とはいえ、こうした国内の治安維持や社会課題への対応(上記②)は、国民の生活に直接関わる事柄であるため、直感的にも理解されやすい。他方、外国からの干渉や影響の排除(上記①)については、直接的には国民の生活を維持向上する作用を持たないため、直感的に理解されにくいものである。
こうした政策は、国民生活を維持向上するための様々な政策の前提となる統治機構そのものの存立を守るためのものであり、外交や軍事、エネルギーといった政策領域がその典型である。こうした政策の必要性が国民の目からも明確に認識されるようになったときには、既にその政策目的との関係で手遅れに近い状況にある可能性が高い。政府は平時の行政活動において、そうした状況を未然に防ぐことに莫大なコストを割いている。各国が毎年、膨大な支出でもって軍備を維持、強化しているのは、その最たるものである。
更に悪いことに、統治機構そのものの存立を守ることを主たる目的としてなされる政策は、しばしば、直接的には国民の利害と対立する場面がある。
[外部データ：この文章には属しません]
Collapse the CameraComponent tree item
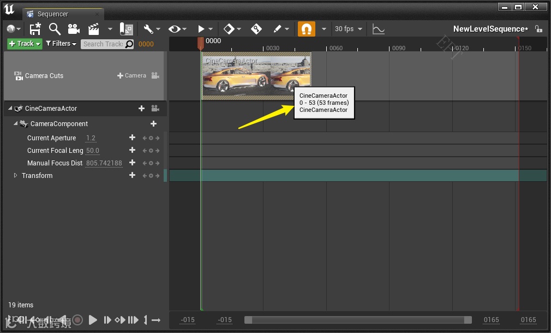Image resolution: width=551 pixels, height=333 pixels. coord(15,124)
そのため、国民から理解を得るどころか、強い反対にさらされやすいのである。
徴兵制や基地の立地などに関する政策はその典型的なものであるが、政府は、個々の国民が、自身の平穏な生活をそれまで通りに営み、その幸福を増進するために不可欠であると考える様々な要素について、統治機構としての存立を維持するためにそれが不可欠と判断されるときには、個々の国民の意思とは無関係に、その追求を一方的に禁ずることがある。

(2)国家の暴力性について
言うまでもなく、統治機構が持つ力が個々の国民の意思と無関係に発動される場面は、軍事や外交、エネルギーといった、統治機構の存立に関わる政策が行われる場面に限らない。例えば、民間企業のビジネスに対する規制や、徴税権の発動もその例である。あるいは、既存の制度、例えば社会保障制度やインフラ整備に係る支出、特定産業の保護などといった、国民生活に直接関わる政策を縮小するといった政府の政策判断が、個々人の生活の水準を低下させ、場合によってはその基盤そのものを破壊することもある。統治機構が有しているそうした冷徹な力、言うなれば暴力性は、統治機構が国民の生活を維持向上させるという役割を果たすために必然的に付随するものであると言ってよい。
そして、統治機構がそうした力を持っているからこそ、政府の意思決定過程には、国民の権利を不当に侵害しないための様々な仕掛けが存在するのだが、それに係る費用や時間が持つ意味もまた、直接的には国民に理解されづらい。
例えば、法律の策定や閣議決定など、政府が意思決定に関与するためのプロセスには非常に多くの工数を必要とする。政策目的を実現するために迅速な意思決定が必要なことは言うまでもないが、政府が思いつきで政策を変更できるようになってしまえば、国民の権利との関係で重大なリスクを孕むことになる。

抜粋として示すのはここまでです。